• [Challenges]
(A) Answer these questions about the D2822 revision page below:
(i) Which config option lets server operators define a custom URL for hosted content?
(ii) Which repository is listed for the revision?
(iii) What new keyword parameter is added to the parse() function in the test file?
(B) Return everything in the D2822 revision page below from "REVISION SUMMARY" down to "debugging, etc).", copied word for word.
(C) Carry the D2822 revision page below forward from the point where it stops.

D2822: hgweb: support constructing URLs from an alternate base URL

indygreg (Gregory Szorc) phabricator at mercurial-scm.org
Mon Mar 12 21:16:51 UTC 2018


indygreg created this revision.
Herald added a subscriber: mercurial-devel.
Herald added a reviewer: hg-reviewers.

REVISION SUMMARY
  The web.baseurl config option allows server operators to define a
  custom URL for hosted content.
  
  The way it works today is that hgwebdir parses this config
  option into URL components then updates the appropriate
  WSGI environment variables so the request "lies" about its
  details. For example, SERVER_NAME is updated to reflect the
  alternate base URL's hostname.
  
  The WSGI environment should not be modified because WSGI
  applications may want to know the original request details (for
  debugging, etc).
  
  This commit teaches our request parser about the existence of
  an alternate base URL. If defined, the advertised URL and other
  self-reflected paths will take the alternate base URL into account.
  
  The hgweb WSGI application didn't use web.baseurl. But hgwebdir
  did. We update hgwebdir to alter the environment parsing
  accordingly. The old code around environment manipulation
  has been removed.
  
  With this change, parserequestfromenv() has grown to a bit
  unwieldy. Now that practically everyone is using it, it is
  obvious that there is some unused features that can be trimmed.
  So look for this in follow-up commits.

REPOSITORY
  rHG Mercurial

REVISION DETAIL
  https://phab.mercurial-scm.org/D2822

AFFECTED FILES
  mercurial/hgweb/hgwebdir_mod.py
  mercurial/hgweb/request.py
  tests/test-wsgirequest.py

CHANGE DETAILS

diff --git a/tests/test-wsgirequest.py b/tests/test-wsgirequest.py
--- a/tests/test-wsgirequest.py
+++ b/tests/test-wsgirequest.py
@@ -23,11 +23,12 @@
     r'wsgi.run_once': False,
 }
 
-def parse(env, bodyfh=None, reponame=None, extra=None):
+def parse(env, bodyfh=None, reponame=None, altbaseurl=None, extra=None):
     env = dict(env)
     env.update(extra or {})
 
-    return requestmod.parserequestfromenv(env, bodyfh, reponame=reponame)
+    return requestmod.parserequestfromenv(env, bodyfh, reponame=reponame,
+                                          altbaseurl=altbaseurl)
 
 class ParseRequestTests(unittest.TestCase):
     def testdefault(self):
@@ -242,6 +243,174 @@
         self.assertEqual(r.dispatchpath, b'path1/path2')
         self.assertEqual(r.reponame, b'prefix/repo')
 
+    def testaltbaseurl(self):
+        # Simple hostname remap.
+        r = parse(DEFAULT_ENV, altbaseurl='http://altserver')

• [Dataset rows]

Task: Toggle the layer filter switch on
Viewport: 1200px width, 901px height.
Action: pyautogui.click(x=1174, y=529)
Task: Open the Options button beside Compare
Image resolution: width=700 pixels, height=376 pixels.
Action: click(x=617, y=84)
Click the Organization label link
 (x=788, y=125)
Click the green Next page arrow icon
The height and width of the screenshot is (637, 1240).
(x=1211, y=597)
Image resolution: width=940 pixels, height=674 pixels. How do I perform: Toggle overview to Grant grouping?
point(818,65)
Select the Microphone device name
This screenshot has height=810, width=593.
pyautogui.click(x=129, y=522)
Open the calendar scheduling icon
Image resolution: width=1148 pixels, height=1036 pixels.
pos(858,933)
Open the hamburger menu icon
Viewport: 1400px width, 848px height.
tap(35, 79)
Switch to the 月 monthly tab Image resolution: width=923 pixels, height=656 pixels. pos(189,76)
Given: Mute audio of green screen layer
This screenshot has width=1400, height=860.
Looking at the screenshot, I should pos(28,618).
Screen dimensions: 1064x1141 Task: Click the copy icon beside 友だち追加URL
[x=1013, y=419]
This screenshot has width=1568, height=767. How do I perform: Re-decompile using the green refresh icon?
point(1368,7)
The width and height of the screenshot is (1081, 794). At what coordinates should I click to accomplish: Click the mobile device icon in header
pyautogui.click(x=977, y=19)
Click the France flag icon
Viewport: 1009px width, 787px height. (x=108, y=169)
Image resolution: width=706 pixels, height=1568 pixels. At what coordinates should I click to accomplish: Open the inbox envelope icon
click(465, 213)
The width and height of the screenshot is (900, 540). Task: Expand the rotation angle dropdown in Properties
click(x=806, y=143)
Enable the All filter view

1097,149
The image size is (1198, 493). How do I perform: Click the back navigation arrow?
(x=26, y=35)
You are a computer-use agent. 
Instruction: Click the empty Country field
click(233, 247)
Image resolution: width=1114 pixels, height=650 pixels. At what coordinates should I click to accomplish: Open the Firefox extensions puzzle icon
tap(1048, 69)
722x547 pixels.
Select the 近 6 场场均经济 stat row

• [Results of the tasks]
(A)
(i) web.baseurl
(ii) rHG Mercurial
(iii) altbaseurl

(B)
REVISION SUMMARY
  The web.baseurl config option allows server operators to define a
  custom URL for hosted content.
  
  The way it works today is that hgwebdir parses this config
  option into URL components then updates the appropriate
  WSGI environment variables so the request "lies" about its
  details. For example, SERVER_NAME is updated to reflect the
  alternate base URL's hostname.
  
  The WSGI environment should not be modified because WSGI
  applications may want to know the original request details (for
  debugging, etc).

(C)
+
+        self.assertEqual(r.url, b'http://testserver')
+        self.assertEqual(r.baseurl, b'http://testserver')
+        self.assertEqual(r.advertisedurl, b'http://altserver')
+        self.assertEqual(r.advertisedbaseurl, b'http://altserver')
+        self.assertEqual(r.urlscheme, b'http')
+        self.assertEqual(r.apppath, b'')
+        self.assertEqual(r.dispatchparts, [])
+        self.assertIsNone(r.dispatchpath)
+        self.assertIsNone(r.reponame)
+
+        # With a custom port.
+        r = parse(DEFAULT_ENV, altbaseurl='http://altserver:8000')
+        self.assertEqual(r.url, b'http://testserver')
+        self.assertEqual(r.baseurl, b'http://testserver')
+        self.assertEqual(r.advertisedurl, b'http://altserver:8000')
+        self.assertEqual(r.advertisedbaseurl, b'http://altserver:8000')
+        self.assertEqual(r.urlscheme, b'http')
+        self.assertEqual(r.apppath, b'')
+        self.assertEqual(r.dispatchparts, [])
+        self.assertIsNone(r.dispatchpath)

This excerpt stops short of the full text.